(Stored data entries)
>>>>>

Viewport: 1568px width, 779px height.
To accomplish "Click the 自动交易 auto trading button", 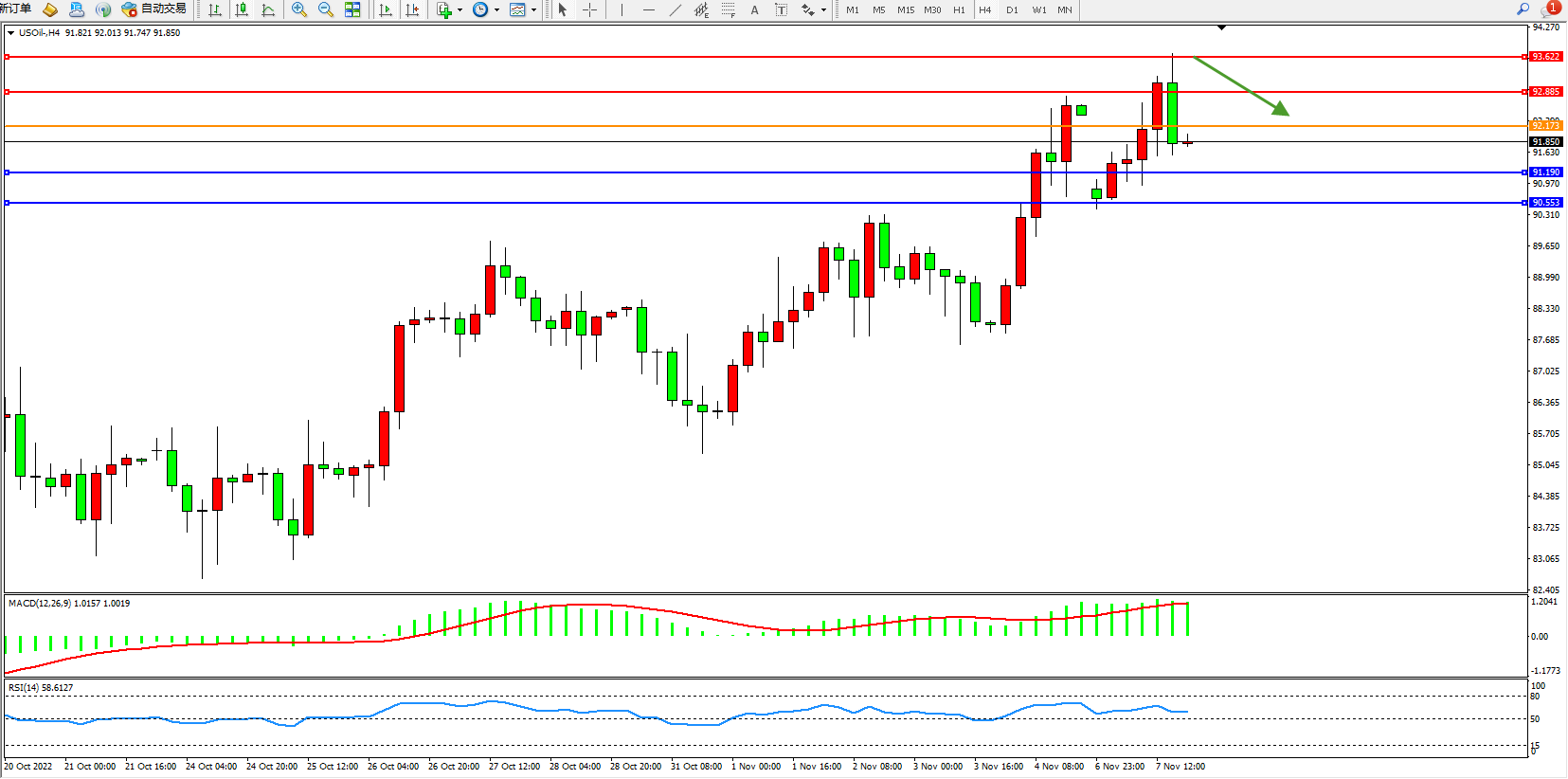I will (x=154, y=9).
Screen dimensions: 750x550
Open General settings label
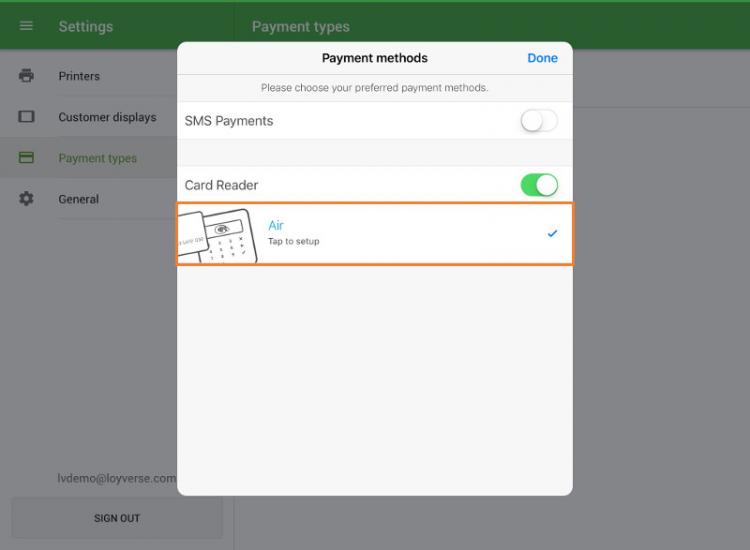click(x=79, y=199)
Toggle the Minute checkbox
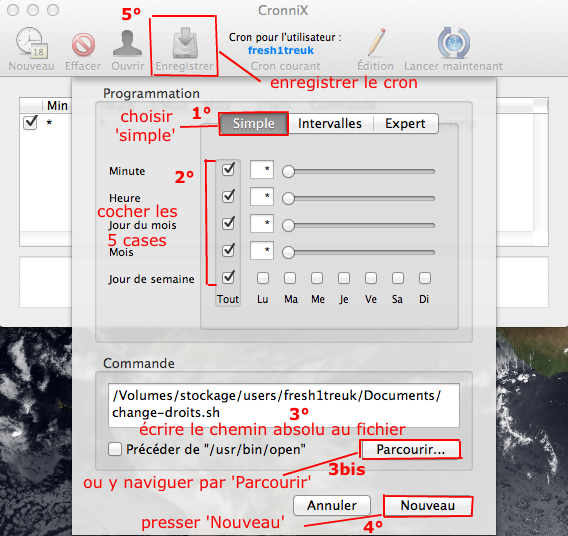568x536 pixels. [x=228, y=169]
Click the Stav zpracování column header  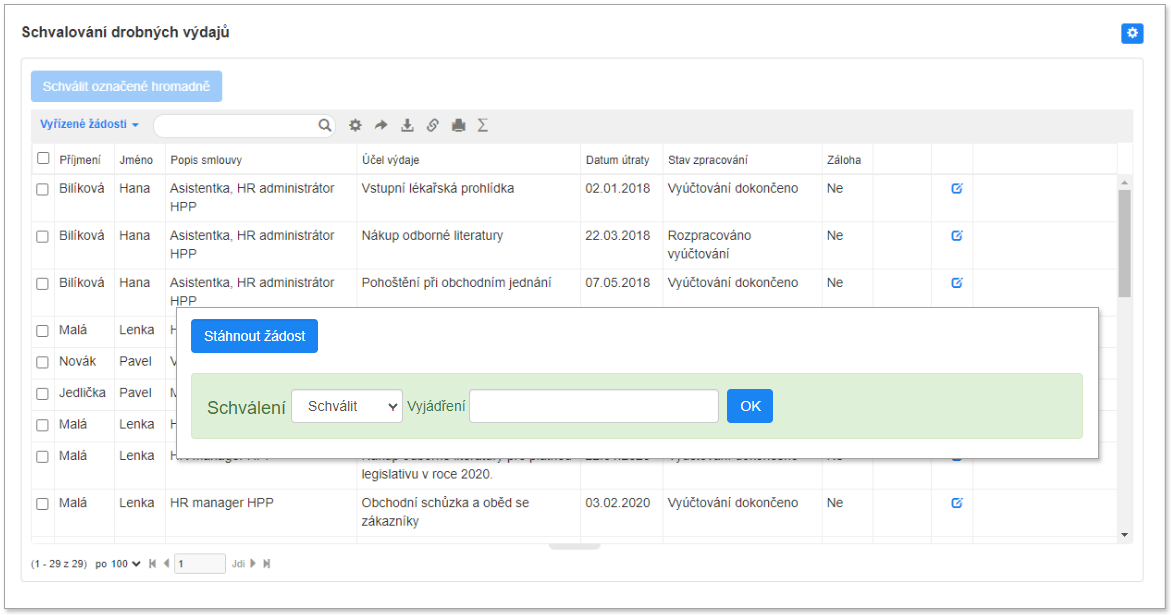[x=708, y=160]
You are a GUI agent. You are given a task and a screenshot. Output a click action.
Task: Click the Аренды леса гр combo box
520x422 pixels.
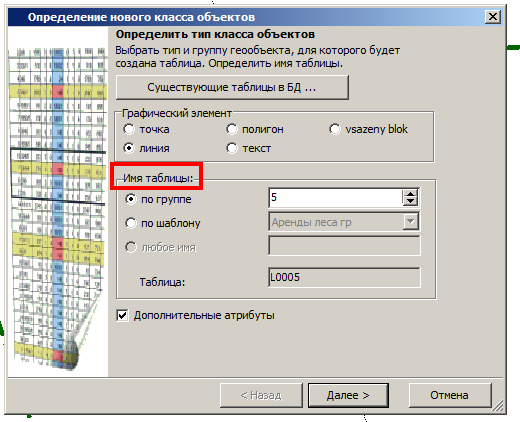point(344,222)
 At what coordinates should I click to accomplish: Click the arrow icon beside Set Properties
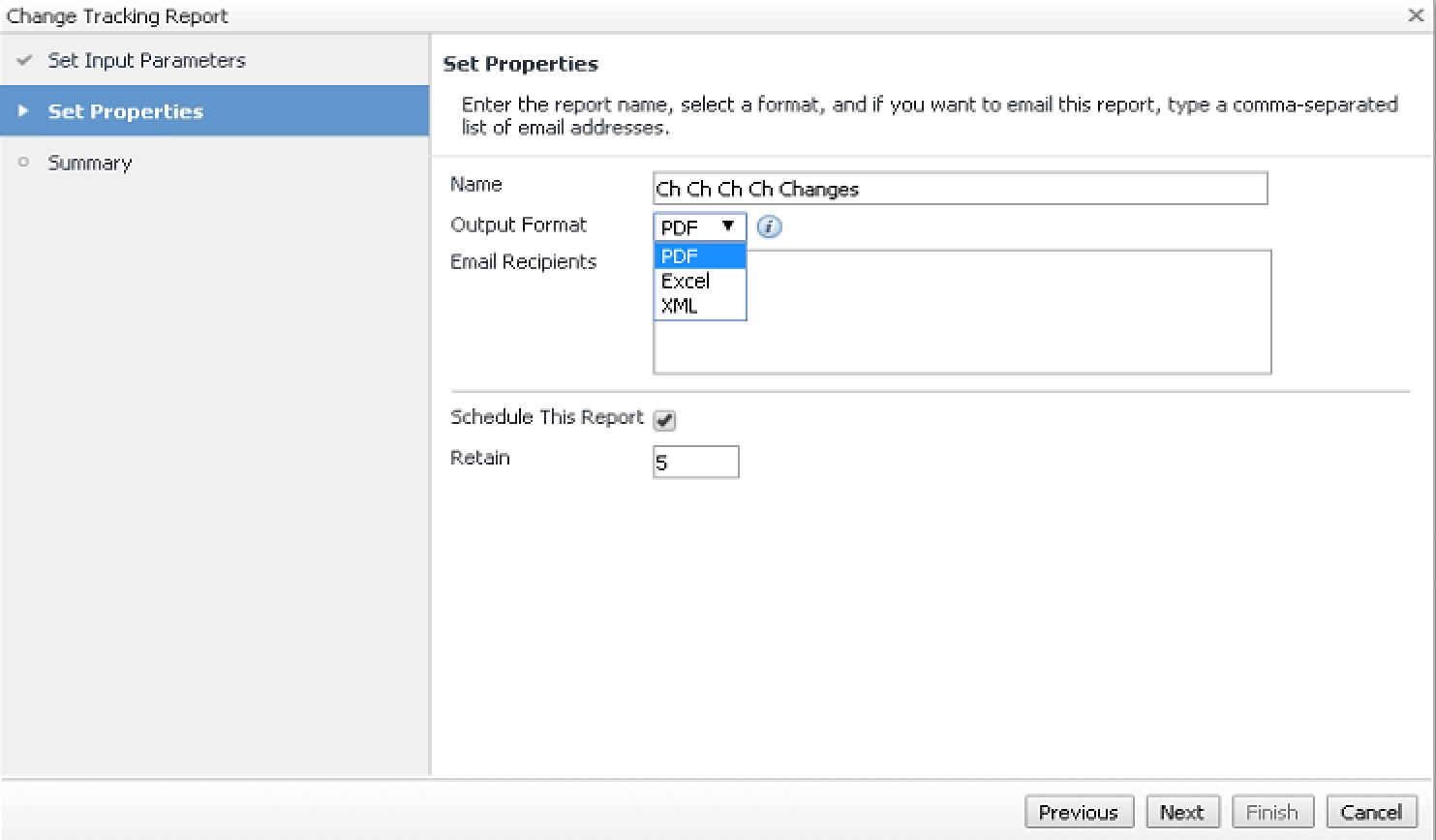pos(24,111)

<<<<<

§ **WORK REQUEST**
Reproduce exactly and only the lines from the line that contains "520x422 pixels." to the end of the data above, both ends included. No pictures go in the copy.

§ **YOUR SOLUTION**
520x422 pixels.
point(344,222)
 At what coordinates should I click to accomplish: Click the arrow icon beside Set Properties
pos(24,111)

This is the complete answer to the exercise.